It was also about being a teenager in America. About the automobile as temporary freedom. About basic mammalian mating rituals. And not incidentally, about the music on your radio. Cruising was an activity designed to manufacture nostalgia. And it was an unusually hot recent night that tripped my nostalgia trigger. I was cruising in my Cabernet red four cylinder, five on the floor ‘95 VW Jetta, NPR blasting from the radio, headed for the all-night Walgreens to buy Huggies disposable diapers for my baby, when I decided to pop in the video store and pick up the best summer cruising movie ever made, "American Graffiti."
The young director George Lucas made the film straight from the heart using his personal recollections of growing up in Modesto, California. And he put a lot of writing on the wall in "American Graffiti." As John Milner bemoans from the throne of his ‘32 Ford Coupe, the Beach Boys on the radio sound suspiciously like the beginning of the end of Rock ‘n’ Roll. Things will never be the same. But they never are, are they? And in the course of a single night, the last night of summer, a group of recent high school grads make the little choices that will affect the rest of their lives.
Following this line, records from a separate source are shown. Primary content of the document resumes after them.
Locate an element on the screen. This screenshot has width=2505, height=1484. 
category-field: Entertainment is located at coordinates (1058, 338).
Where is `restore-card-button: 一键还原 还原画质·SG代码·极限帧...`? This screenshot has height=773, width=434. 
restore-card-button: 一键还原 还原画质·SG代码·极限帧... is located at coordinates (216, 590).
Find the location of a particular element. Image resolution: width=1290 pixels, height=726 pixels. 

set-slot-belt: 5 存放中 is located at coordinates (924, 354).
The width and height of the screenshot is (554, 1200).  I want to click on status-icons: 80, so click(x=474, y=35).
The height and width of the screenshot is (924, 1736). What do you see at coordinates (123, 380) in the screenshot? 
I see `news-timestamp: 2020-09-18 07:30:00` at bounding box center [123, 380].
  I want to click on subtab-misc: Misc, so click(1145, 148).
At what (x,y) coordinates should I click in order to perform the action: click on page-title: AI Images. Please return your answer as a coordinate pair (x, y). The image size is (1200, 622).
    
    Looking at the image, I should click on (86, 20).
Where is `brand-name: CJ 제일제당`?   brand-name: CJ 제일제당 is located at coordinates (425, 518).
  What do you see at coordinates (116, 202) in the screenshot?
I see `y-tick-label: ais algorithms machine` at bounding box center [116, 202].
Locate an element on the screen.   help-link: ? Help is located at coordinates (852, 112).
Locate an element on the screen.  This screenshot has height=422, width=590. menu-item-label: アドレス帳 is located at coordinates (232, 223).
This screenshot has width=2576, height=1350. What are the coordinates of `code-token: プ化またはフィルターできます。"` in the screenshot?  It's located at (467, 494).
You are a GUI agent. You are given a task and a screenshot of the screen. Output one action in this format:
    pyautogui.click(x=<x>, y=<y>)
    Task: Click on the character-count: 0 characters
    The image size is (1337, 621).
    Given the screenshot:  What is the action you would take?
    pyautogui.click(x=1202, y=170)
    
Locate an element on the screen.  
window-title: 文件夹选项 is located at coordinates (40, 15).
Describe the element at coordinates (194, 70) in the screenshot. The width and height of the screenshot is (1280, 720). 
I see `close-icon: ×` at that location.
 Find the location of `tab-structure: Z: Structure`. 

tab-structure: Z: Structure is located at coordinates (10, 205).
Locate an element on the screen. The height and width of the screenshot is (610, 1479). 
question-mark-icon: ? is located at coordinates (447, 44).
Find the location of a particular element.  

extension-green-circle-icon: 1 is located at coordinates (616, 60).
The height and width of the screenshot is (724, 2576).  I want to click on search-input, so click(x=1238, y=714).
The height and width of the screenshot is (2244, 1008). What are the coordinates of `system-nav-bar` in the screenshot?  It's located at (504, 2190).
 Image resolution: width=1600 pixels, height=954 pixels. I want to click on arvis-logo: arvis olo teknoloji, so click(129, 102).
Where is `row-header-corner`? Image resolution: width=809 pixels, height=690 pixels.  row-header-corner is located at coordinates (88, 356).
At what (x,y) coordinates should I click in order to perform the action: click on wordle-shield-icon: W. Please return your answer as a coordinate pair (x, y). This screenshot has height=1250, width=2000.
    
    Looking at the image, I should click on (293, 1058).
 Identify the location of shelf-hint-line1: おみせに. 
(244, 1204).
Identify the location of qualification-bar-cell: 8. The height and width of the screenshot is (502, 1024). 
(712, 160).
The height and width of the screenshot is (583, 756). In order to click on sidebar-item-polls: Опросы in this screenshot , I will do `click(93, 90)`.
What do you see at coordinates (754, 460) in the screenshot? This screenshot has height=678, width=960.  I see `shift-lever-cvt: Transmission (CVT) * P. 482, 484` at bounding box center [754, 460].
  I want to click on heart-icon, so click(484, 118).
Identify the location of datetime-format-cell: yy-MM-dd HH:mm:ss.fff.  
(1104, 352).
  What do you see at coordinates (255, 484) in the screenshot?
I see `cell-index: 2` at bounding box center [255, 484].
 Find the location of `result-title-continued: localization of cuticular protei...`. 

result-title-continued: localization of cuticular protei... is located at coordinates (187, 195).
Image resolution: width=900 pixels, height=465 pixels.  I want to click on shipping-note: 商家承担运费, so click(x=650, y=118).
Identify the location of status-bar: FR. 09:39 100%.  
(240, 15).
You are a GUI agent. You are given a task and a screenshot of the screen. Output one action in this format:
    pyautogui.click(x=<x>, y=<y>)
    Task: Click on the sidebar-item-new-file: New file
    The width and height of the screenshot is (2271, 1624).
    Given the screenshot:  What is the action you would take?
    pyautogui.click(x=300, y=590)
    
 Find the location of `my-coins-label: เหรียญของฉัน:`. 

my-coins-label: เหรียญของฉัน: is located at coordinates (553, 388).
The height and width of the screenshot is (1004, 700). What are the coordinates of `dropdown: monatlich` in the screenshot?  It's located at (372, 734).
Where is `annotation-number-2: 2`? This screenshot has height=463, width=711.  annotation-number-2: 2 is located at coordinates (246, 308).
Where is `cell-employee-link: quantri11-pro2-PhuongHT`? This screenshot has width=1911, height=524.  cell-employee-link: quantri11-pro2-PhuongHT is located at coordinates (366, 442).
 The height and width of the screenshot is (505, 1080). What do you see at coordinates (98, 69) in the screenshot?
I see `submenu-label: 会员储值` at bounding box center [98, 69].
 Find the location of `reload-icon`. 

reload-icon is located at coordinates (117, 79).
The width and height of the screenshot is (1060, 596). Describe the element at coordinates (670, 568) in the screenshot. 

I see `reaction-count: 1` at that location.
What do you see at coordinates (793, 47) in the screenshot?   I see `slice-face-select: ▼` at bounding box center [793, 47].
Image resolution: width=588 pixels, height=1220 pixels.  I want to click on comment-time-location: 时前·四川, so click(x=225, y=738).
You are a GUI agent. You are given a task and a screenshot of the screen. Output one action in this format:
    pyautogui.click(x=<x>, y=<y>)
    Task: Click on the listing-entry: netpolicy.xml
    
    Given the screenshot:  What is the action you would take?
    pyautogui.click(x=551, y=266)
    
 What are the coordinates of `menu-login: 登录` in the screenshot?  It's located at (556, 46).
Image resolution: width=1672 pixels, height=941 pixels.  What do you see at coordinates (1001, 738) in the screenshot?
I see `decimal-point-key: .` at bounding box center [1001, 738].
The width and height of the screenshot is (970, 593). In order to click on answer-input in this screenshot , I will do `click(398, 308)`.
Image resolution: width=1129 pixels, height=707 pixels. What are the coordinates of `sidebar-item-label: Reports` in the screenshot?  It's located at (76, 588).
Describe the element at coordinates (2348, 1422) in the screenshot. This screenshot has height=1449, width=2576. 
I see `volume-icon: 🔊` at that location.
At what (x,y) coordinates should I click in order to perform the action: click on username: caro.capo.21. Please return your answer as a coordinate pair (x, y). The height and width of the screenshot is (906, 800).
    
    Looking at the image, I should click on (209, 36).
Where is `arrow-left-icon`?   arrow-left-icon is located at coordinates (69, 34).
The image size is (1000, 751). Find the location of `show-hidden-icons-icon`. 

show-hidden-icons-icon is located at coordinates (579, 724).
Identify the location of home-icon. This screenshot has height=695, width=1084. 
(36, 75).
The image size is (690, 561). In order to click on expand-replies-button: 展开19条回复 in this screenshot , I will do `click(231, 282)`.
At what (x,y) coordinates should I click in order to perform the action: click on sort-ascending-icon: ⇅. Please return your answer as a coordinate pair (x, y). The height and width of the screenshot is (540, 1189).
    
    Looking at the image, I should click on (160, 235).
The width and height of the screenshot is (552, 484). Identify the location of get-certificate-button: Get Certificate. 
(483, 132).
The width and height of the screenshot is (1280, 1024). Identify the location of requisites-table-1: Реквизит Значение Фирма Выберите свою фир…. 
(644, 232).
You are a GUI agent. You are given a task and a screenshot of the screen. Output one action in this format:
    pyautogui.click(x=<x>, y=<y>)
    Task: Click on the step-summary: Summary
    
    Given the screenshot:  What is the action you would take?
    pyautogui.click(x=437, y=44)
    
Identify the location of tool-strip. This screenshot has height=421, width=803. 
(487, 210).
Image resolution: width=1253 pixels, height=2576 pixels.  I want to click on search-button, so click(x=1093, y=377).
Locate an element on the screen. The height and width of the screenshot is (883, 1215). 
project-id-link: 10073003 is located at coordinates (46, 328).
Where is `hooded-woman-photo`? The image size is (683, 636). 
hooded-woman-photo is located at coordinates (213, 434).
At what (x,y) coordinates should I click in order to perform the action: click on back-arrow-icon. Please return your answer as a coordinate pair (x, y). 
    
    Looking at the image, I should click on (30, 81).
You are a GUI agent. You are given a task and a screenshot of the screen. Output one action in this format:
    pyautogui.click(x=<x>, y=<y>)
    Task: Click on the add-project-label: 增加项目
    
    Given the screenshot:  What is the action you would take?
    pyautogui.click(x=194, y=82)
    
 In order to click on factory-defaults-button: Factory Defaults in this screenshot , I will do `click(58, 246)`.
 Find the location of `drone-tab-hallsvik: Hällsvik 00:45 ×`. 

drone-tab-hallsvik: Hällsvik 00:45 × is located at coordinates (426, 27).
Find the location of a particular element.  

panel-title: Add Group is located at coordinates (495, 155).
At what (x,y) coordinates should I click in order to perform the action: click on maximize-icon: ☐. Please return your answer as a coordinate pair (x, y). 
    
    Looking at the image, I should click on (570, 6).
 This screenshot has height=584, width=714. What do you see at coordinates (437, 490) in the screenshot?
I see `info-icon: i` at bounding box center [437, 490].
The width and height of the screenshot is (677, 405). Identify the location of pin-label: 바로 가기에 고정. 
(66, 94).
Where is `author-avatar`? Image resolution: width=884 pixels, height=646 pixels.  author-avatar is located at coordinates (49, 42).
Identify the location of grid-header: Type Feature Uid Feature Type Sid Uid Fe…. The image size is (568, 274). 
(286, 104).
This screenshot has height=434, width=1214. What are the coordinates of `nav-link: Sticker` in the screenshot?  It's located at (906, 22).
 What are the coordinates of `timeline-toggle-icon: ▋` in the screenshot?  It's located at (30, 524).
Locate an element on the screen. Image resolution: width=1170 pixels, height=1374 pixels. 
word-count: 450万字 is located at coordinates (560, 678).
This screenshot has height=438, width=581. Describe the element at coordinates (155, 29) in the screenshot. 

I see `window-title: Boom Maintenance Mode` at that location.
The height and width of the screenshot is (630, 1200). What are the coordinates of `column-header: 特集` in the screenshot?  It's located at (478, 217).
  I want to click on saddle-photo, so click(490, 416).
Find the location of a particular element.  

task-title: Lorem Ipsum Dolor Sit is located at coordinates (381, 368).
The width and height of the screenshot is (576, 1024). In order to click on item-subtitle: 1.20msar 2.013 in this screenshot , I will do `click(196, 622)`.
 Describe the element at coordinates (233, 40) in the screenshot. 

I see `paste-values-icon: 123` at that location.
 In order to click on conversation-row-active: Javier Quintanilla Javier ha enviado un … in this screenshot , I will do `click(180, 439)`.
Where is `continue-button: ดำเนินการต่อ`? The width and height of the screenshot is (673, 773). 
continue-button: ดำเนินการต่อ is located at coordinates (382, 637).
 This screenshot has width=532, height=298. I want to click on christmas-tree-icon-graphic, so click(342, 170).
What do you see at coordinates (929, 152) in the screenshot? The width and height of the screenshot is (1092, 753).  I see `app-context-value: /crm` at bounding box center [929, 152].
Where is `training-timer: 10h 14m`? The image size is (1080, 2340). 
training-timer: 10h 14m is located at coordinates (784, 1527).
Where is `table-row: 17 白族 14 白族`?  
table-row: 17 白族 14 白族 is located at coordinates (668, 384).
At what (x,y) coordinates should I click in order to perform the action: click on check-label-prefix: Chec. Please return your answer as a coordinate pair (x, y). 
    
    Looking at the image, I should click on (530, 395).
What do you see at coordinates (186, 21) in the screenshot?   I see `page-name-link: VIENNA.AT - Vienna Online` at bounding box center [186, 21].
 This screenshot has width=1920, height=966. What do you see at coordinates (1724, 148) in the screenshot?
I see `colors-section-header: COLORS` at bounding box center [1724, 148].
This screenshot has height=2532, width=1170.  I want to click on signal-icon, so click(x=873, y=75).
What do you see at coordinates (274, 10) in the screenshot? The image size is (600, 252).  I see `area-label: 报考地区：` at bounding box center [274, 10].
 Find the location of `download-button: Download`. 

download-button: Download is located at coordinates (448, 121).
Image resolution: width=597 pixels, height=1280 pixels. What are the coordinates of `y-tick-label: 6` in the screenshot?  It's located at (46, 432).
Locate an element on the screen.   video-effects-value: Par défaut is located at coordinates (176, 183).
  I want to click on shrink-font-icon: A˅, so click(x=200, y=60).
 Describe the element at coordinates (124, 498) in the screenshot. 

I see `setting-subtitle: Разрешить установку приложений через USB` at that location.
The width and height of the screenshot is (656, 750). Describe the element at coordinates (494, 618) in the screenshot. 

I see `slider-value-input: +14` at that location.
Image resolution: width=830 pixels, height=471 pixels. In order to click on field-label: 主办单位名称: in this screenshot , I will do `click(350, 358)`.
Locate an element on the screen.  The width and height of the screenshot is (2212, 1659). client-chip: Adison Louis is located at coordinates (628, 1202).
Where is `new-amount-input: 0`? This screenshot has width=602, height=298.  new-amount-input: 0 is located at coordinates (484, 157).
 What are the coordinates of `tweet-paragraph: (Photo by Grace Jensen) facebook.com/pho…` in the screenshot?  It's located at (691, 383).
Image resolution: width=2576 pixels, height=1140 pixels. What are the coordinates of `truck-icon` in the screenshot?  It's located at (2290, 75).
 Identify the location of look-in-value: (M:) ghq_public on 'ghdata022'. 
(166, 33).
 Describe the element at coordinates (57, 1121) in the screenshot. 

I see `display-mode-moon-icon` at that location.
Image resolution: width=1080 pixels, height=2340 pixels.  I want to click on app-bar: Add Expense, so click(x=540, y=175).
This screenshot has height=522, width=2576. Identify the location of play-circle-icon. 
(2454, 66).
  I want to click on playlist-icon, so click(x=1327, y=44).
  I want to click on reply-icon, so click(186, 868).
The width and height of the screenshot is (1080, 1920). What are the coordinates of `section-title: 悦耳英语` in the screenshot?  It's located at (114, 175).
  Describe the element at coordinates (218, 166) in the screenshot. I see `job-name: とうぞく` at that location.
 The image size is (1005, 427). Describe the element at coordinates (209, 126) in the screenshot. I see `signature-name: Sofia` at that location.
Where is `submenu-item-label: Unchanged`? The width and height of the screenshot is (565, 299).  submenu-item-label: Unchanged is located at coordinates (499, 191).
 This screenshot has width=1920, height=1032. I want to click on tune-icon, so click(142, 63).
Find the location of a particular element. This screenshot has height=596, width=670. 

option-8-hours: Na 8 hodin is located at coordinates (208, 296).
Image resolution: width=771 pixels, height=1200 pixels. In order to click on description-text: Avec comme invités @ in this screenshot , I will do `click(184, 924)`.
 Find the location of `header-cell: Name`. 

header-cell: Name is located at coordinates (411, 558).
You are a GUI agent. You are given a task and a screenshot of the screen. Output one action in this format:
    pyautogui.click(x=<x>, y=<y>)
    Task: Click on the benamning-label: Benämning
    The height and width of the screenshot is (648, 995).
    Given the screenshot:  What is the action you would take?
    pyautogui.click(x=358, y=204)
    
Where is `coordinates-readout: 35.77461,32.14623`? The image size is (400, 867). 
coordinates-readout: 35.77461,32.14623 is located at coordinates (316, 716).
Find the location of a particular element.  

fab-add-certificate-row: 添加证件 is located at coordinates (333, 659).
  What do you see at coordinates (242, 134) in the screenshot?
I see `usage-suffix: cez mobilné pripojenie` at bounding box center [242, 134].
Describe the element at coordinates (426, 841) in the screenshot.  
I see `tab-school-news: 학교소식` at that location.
Warm, funny and jam-packed with memorable characters, scenes and music, "American Graffiti "was a huge crowd pleasing success. The 1973 film, set in 1962, went on to inspire a ‘50 craze that lasted well into the ‘70s. Now in a fresh millennium we're free to look back on "American Graffiti" for what it is: a timeless piece of storytelling. While the film is often remembered for a fetching ensemble that included a shockingly young Richard Dryefuss and Harrison Ford, you might have forgotten how brilliantly Lucas and screenwriters Gloria Katz and Willard Huyck spun the intersecting storylines. "American Graffiti" was also one of the first films to enlist a compilation soundtrack. But while that technique has evolved to become a craven marketing tool ancillary to the movie, in "American Graffiti" the music permeates the airwaves as a living, breathing character. And in choosing the name “American Graffiti” as opposed to a title that might get slapped on the typical teen comedy, like “One Wild Night” Lucas acknowledges that he was after something bigger. Like his later films, "American Graffiti" was about myths and legends. Luke Skywalker seeking out Yoda has nothing on Curt Henderson's pilgrimage to a backwater radio station in search of Wolfman Jack. Yes, George Lucas would go on to do bigger things. I'm just not convinced he's done better.
There's a reason why some films, like some cars, are considered classics. “American Graffiti” earned its wheels. And if you haven't seen it for awhile, it's definitely worth another spin.